I'm trying to come up with a work around to perform a few math functions for a script since bash apparently cannot do anything other than integer math (or can it even do that?).
The script I'm coming up with needs to write a series of macros which will eventually be used for a simulation program. I'm currently just trying to output positions of a particle source which are used as parameters of the macro.

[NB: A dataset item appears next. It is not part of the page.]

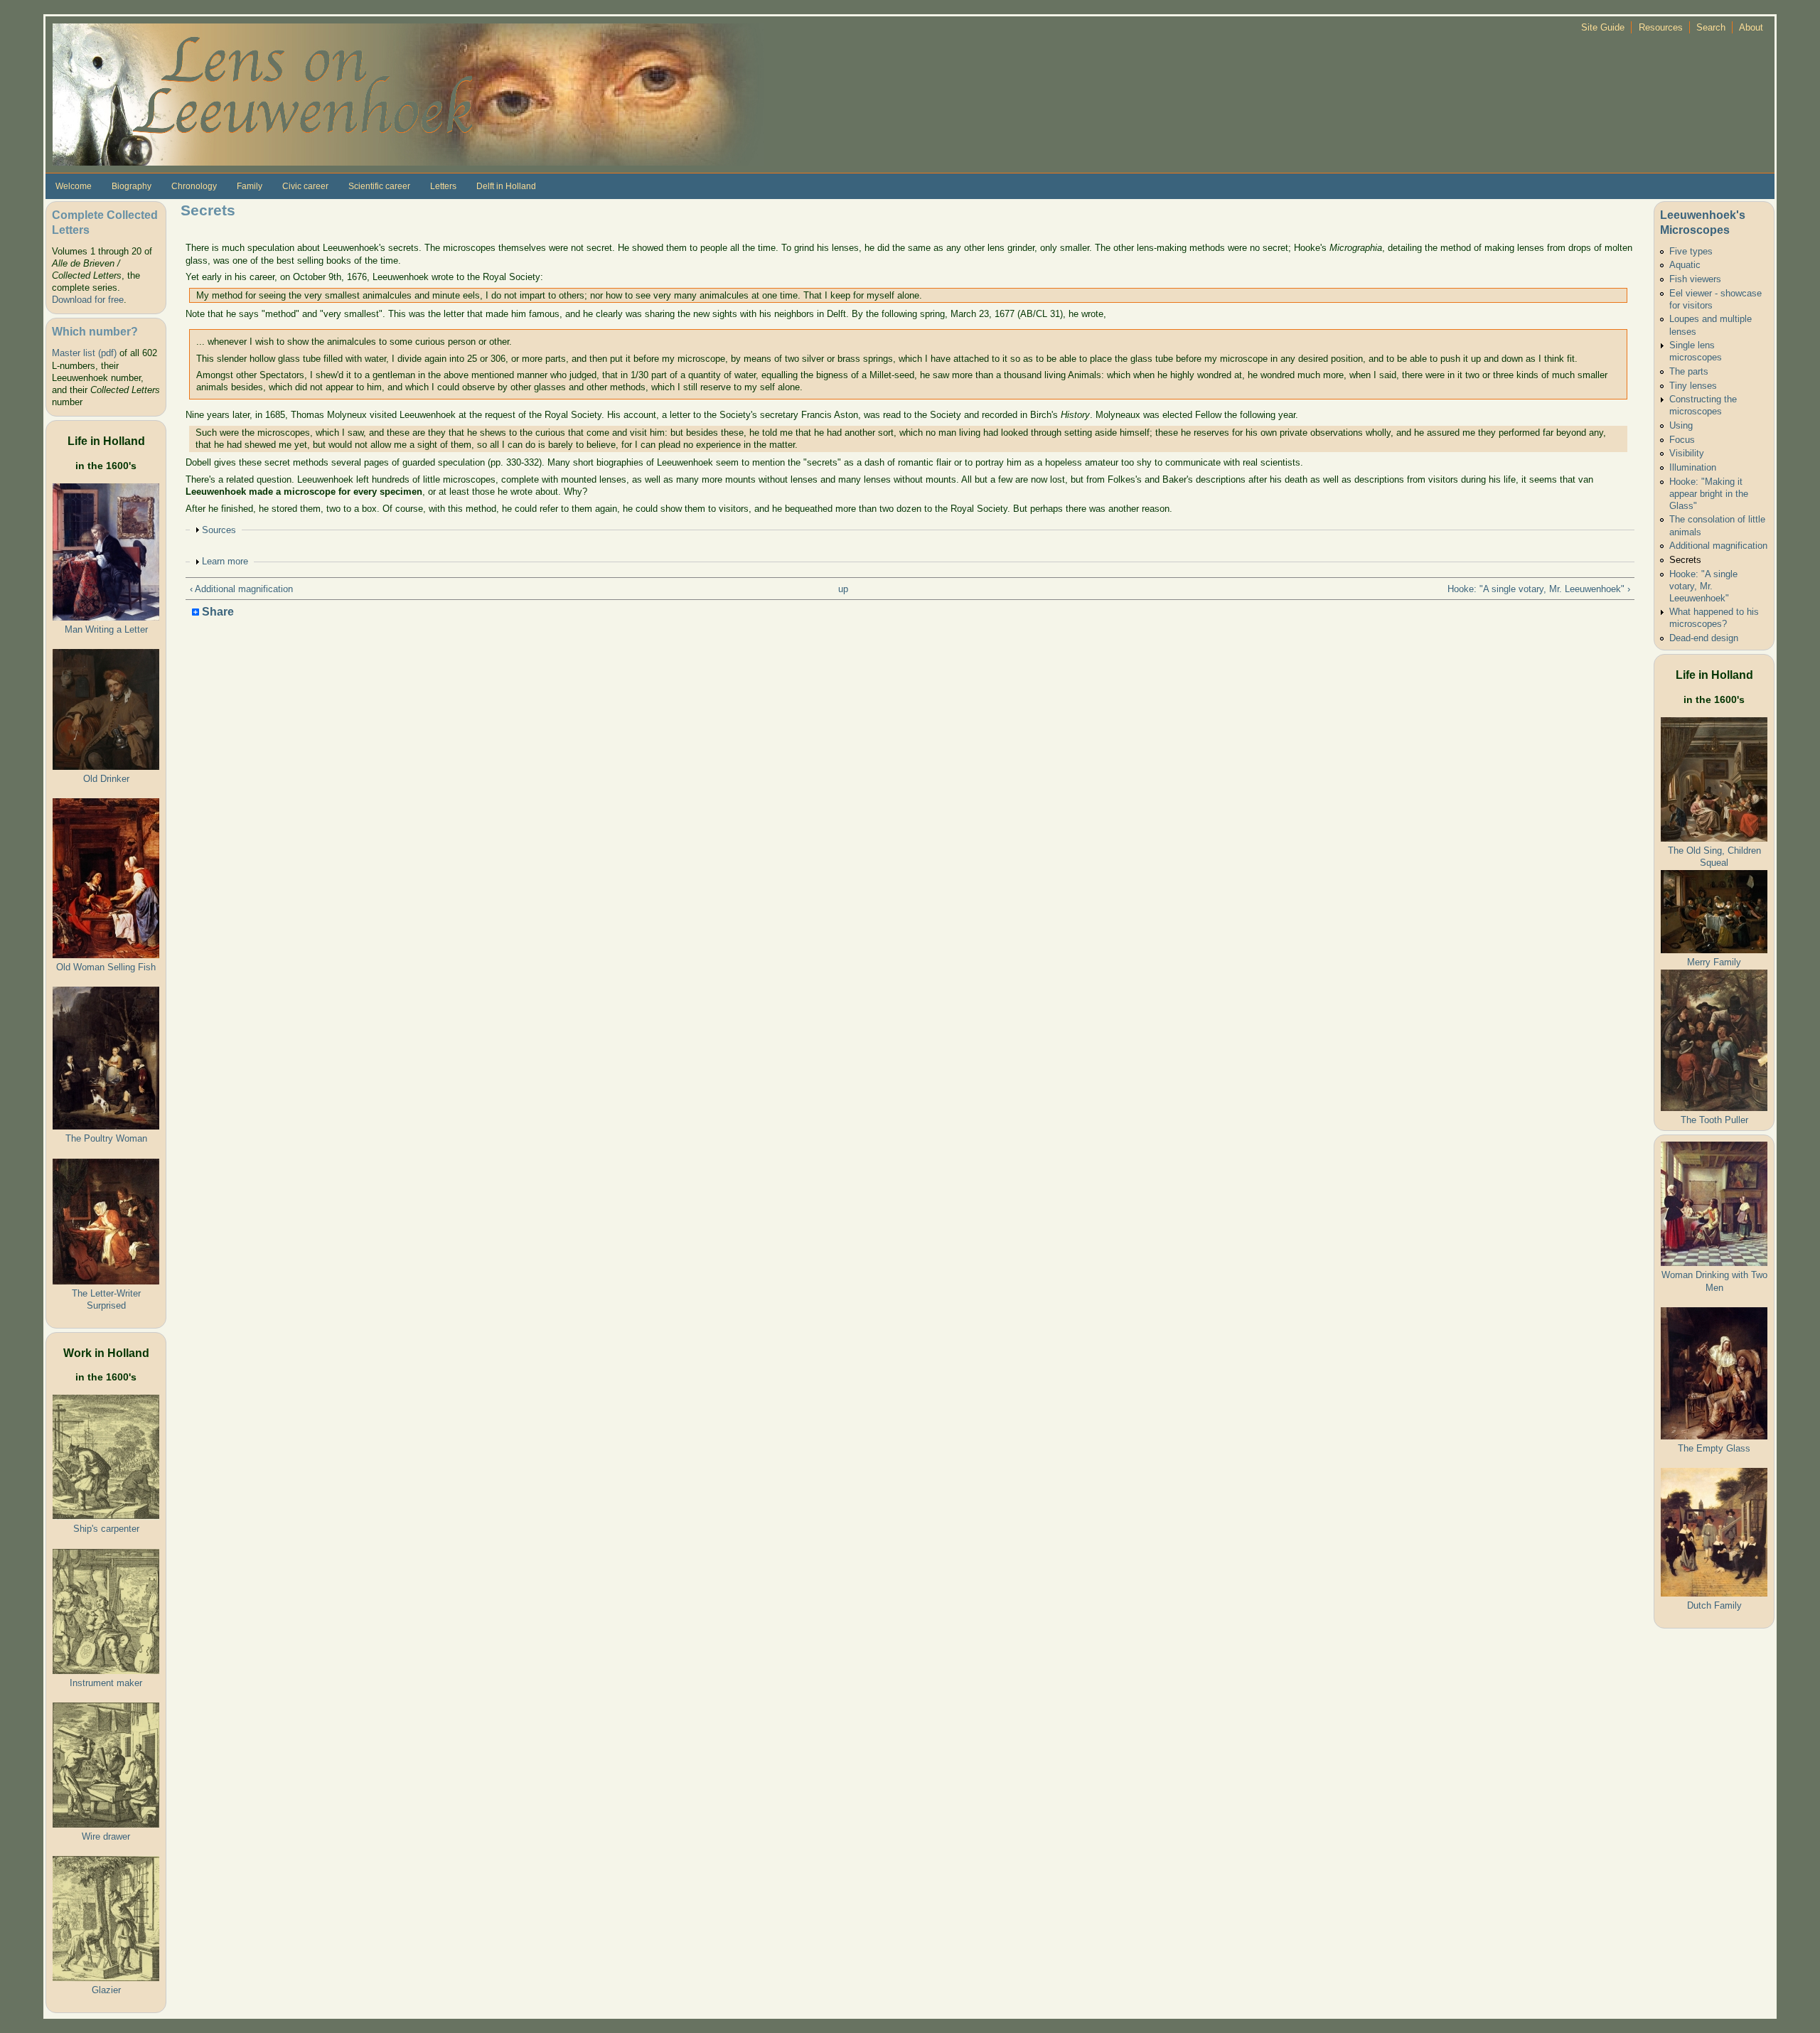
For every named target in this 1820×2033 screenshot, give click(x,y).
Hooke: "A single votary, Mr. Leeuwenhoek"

The C++ Program I wrote is very simple, it takes in i and outputs x and y as such:
#include <iostream>
#include <math.h>
using namespace std;
int main()
{
double i;
double theta = 11 * (3.1415926535897932384626/180);
cin >> i;
double b = 24.370;
double y = (b/i)*sin(theta);
double x = (b/i)*cos(theta);
cout << x << " " << y << endl;
return 0;
}
The script I'm writing outputs a bunch of stuff that has to do with the macros i'm trying to create, but the line I'm stuck on (labled as (1) ) needs to do something like this...
for i in {1..100}
do
echo "./a.out" #calling the C program
echo "$i" #entering i as input
x = first output of a.out, y = second output a.out #(1) Confused on how to do this part!
echo -n "/gps/position $x $y 0 27.7 cm" > mymacro.mac
done
I know there has to be a really easy way to do this but I'm not exactly sure what to do. I basically just need to use the output of a c program as variables in the script.